ParaCells: A GPU Architecture for Cell-Centered Models in Computational Biology

In computational biology, the hierarchy of biological systems requires the development of flexible and powerful computational tools. Graphics processing unit (GPU) architecture has been a suitable device for parallel computing in simulating multi-cellular systems. However, in modeling complex biological systems, scientists often face two tasks, mathematical formulation and skillful programming. In particular, specific programming skills are needed for GPU programming. Therefore, the development of an easy-to-use computational architecture, which utilizes GPU for parallel computing and provides intuitive interfaces for simple implementation, is needed so that general scientists can perform GPU simulations without knowing much about the GPU architecture.
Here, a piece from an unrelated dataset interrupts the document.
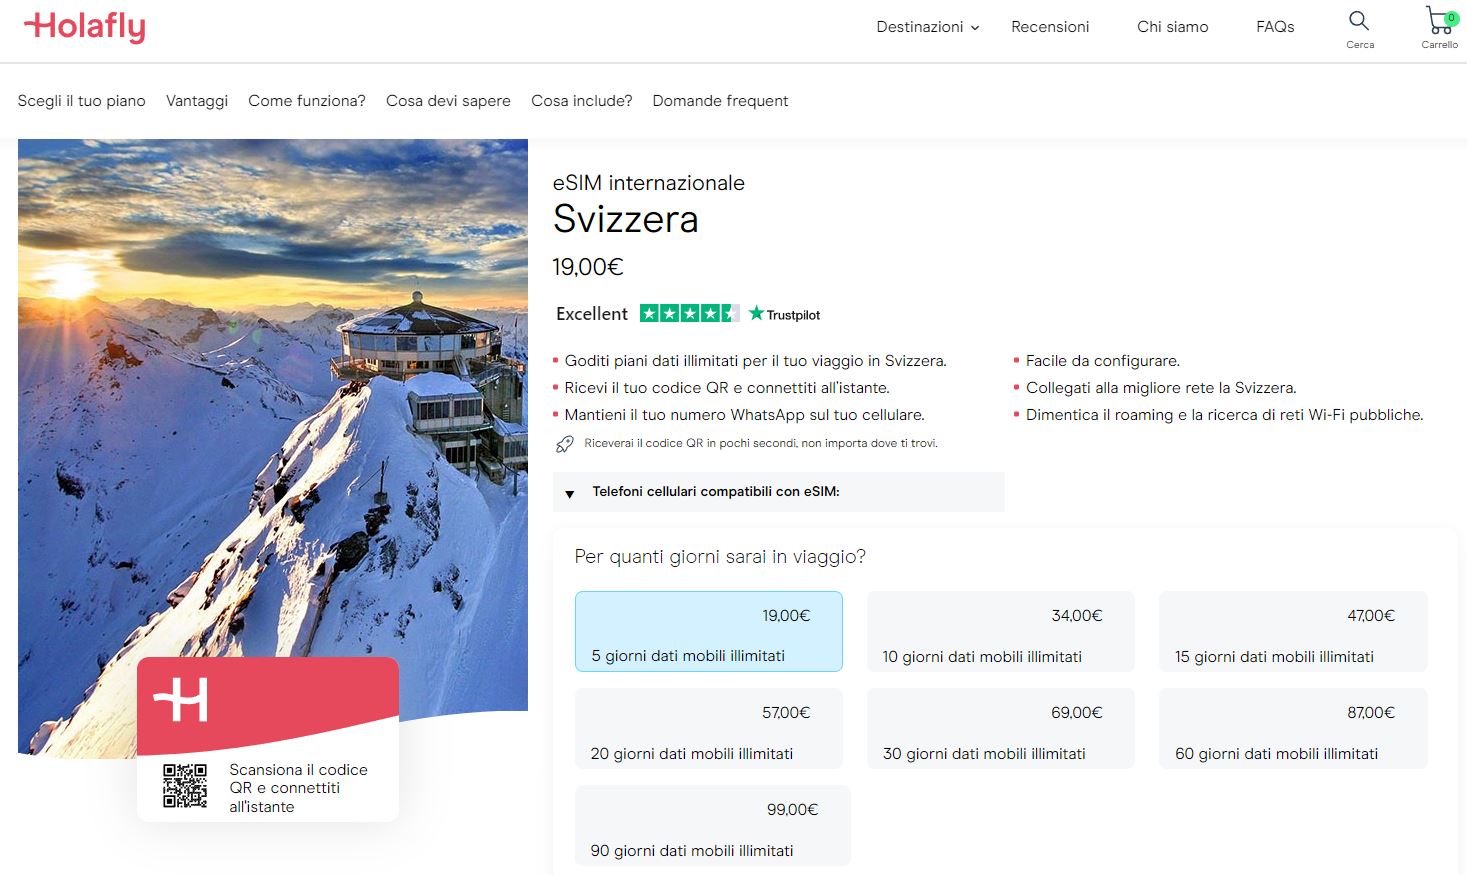Click the Trustpilot star rating

pyautogui.click(x=689, y=314)

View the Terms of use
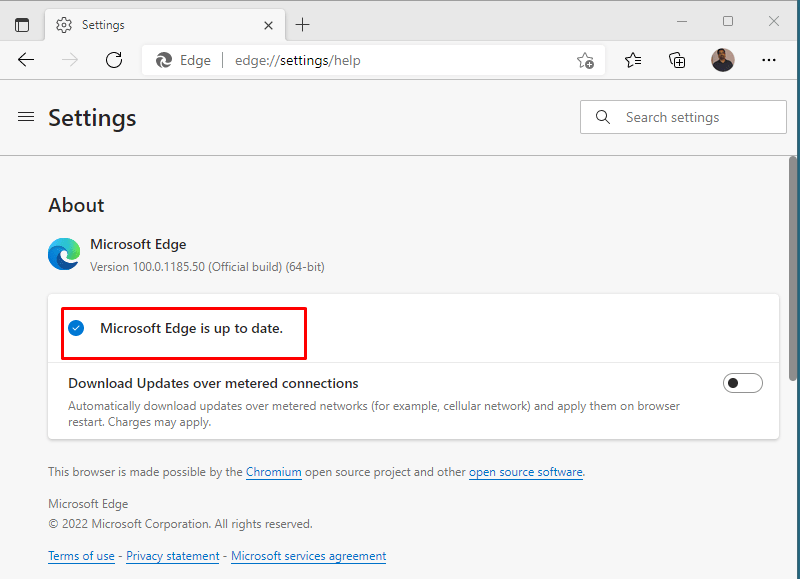81,556
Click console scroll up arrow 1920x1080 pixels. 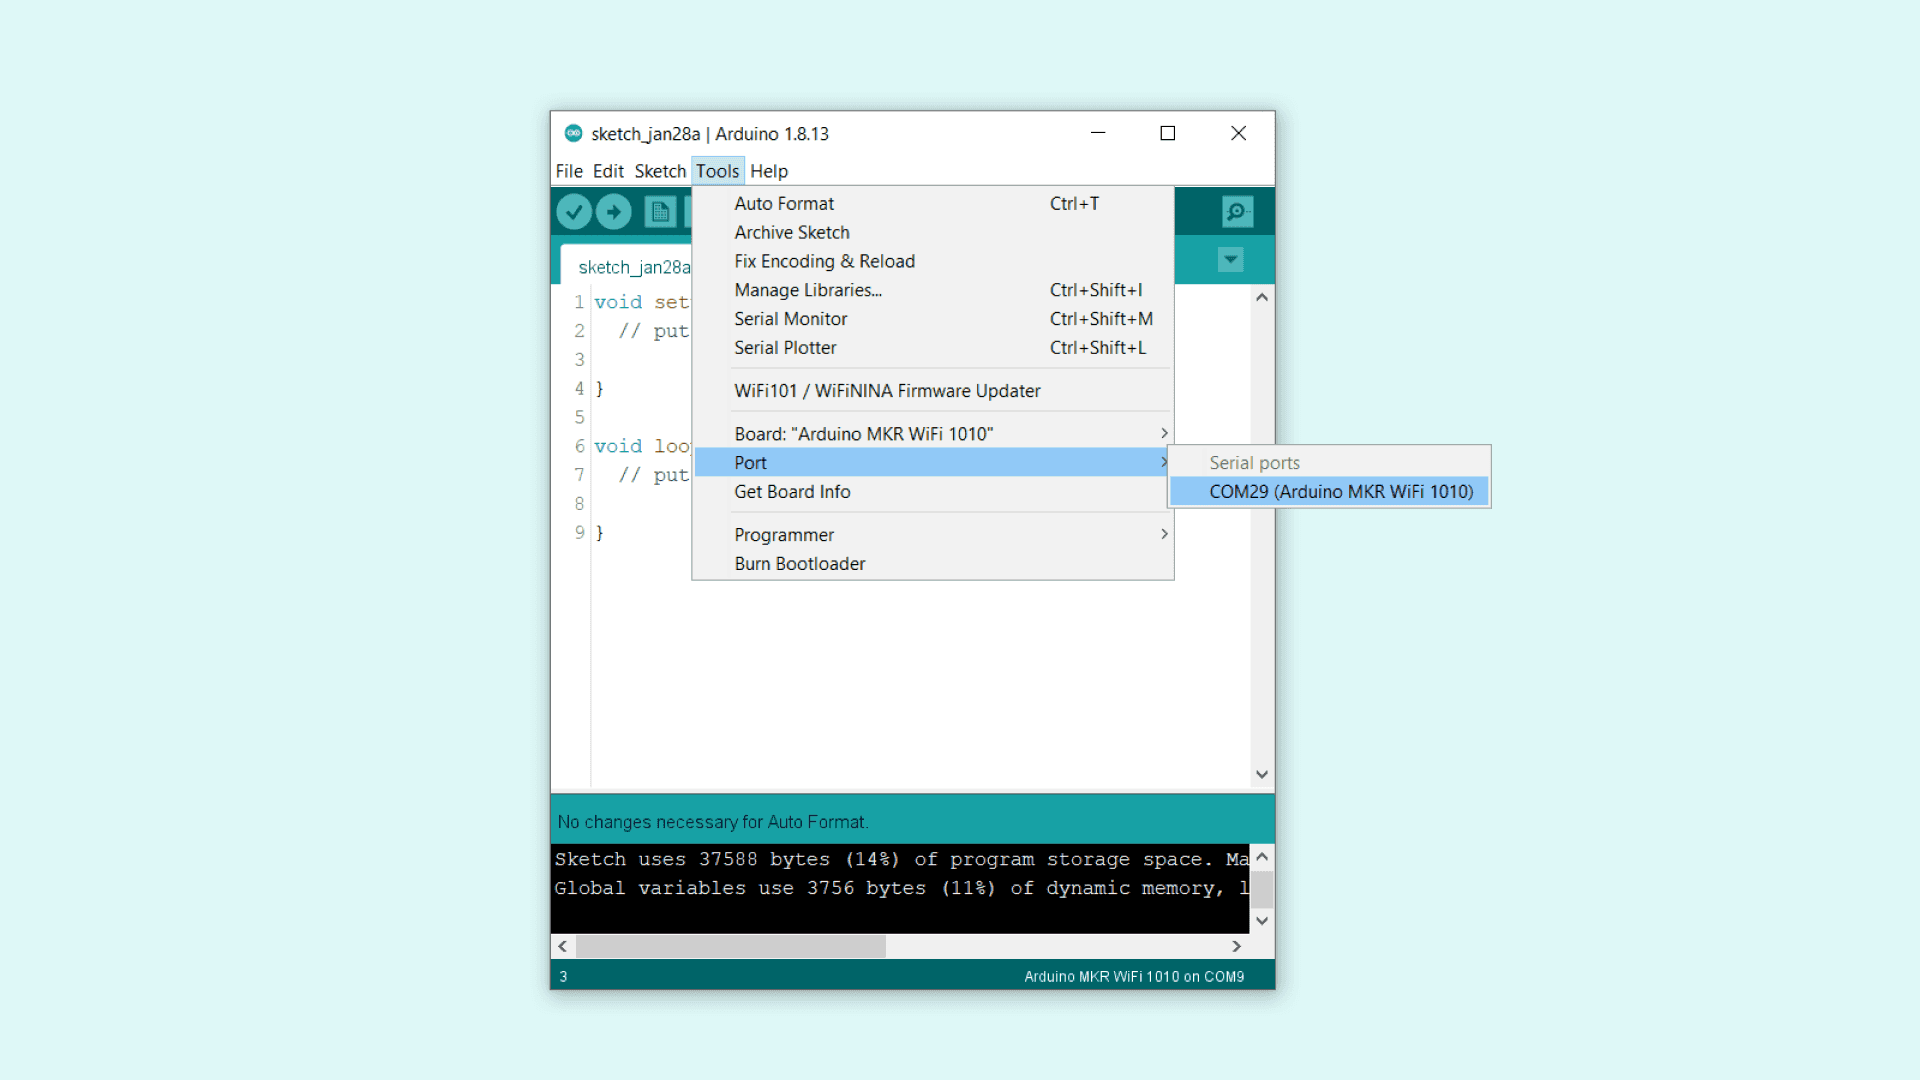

Here, we introduce ParaCells, a cell-centered GPU simulation architecture for NVIDIA compute unified device architecture (CUDA). ParaCells was designed as a versatile architecture that connects the user logic (in C++) with NVIDIA CUDA runtime and is specific to the modeling of multi-cellular systems. An advantage of ParaCells is its object-oriented model declaration, which allows it to be widely applied to many biological systems through the combination of basic biological concepts. We test ParaCells with two applications. Both applications are significantly faster when compared with sequential as well as parallel OpenMP and OpenACC implementations. Moreover, the simulation programs based on ParaCells are cleaner and more readable than other versions.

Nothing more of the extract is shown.